§ **Exercise objective**
Pull every line with "Output" from the data below and copy it.

§ **Excerpted data**
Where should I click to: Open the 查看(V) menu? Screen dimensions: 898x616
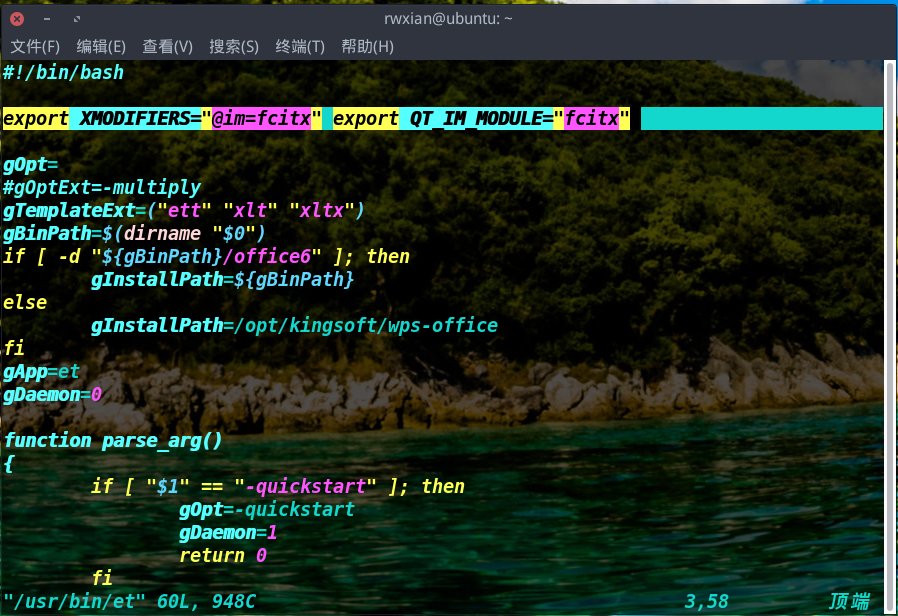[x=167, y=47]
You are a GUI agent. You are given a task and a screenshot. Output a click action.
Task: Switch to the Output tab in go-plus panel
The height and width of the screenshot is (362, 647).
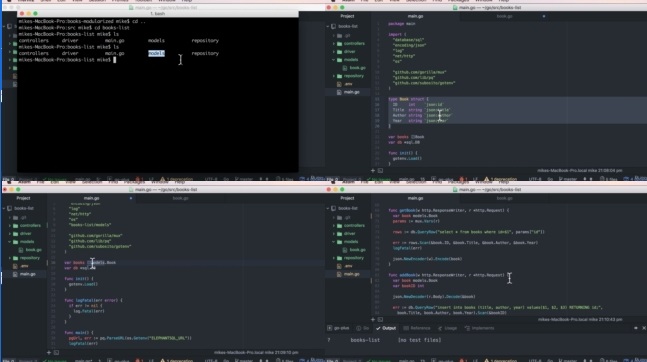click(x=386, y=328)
...
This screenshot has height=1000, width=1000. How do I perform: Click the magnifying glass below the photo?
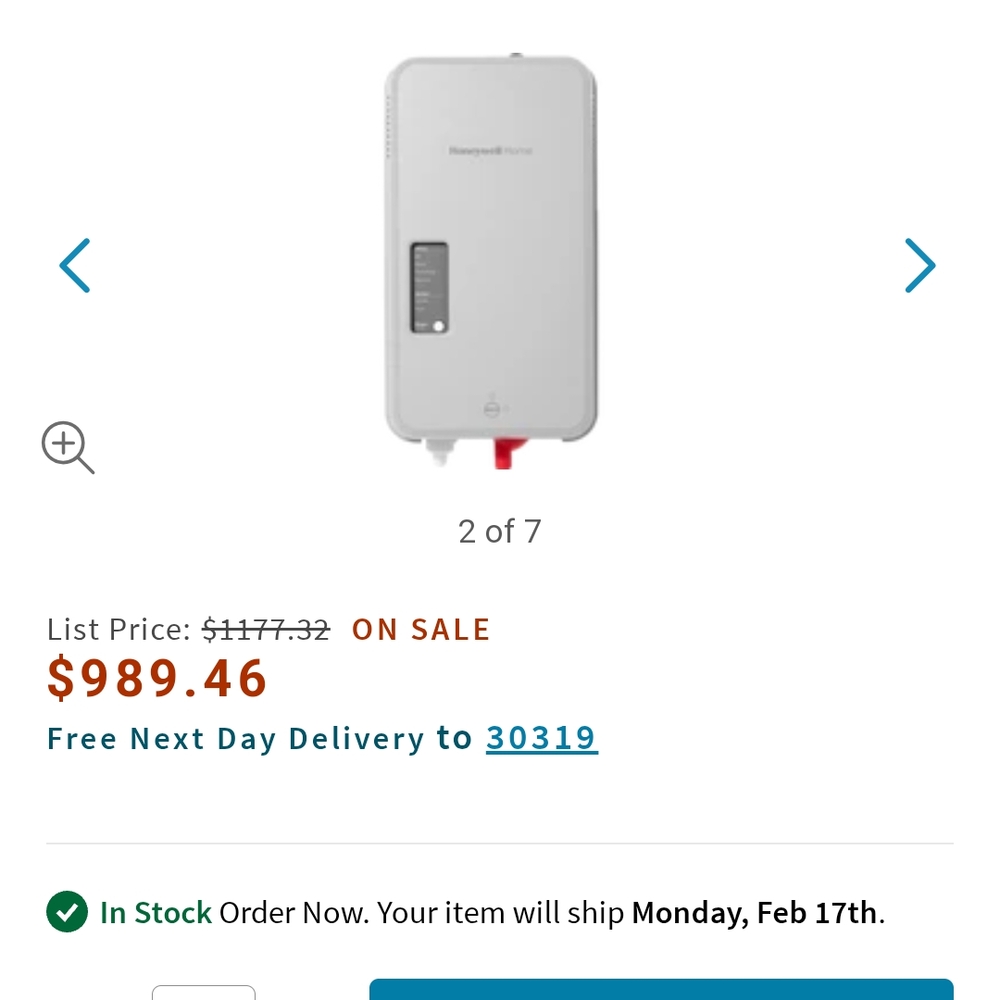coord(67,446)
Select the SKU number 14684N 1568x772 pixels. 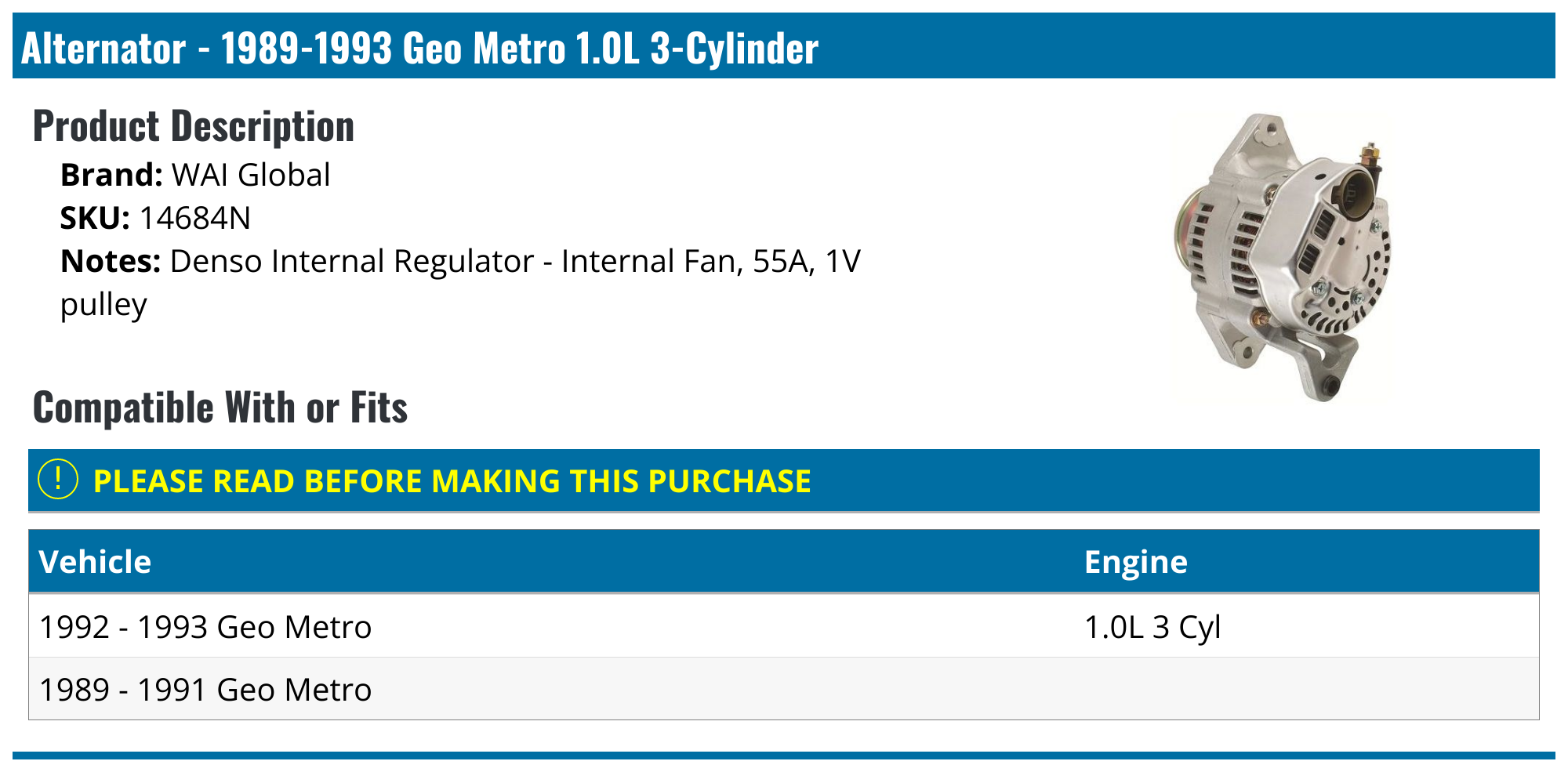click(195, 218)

§ **Written solution**
You are a GUI agent. You are given a task and a screenshot. Output a click action.
Task: Switch to the Output tab in go-plus panel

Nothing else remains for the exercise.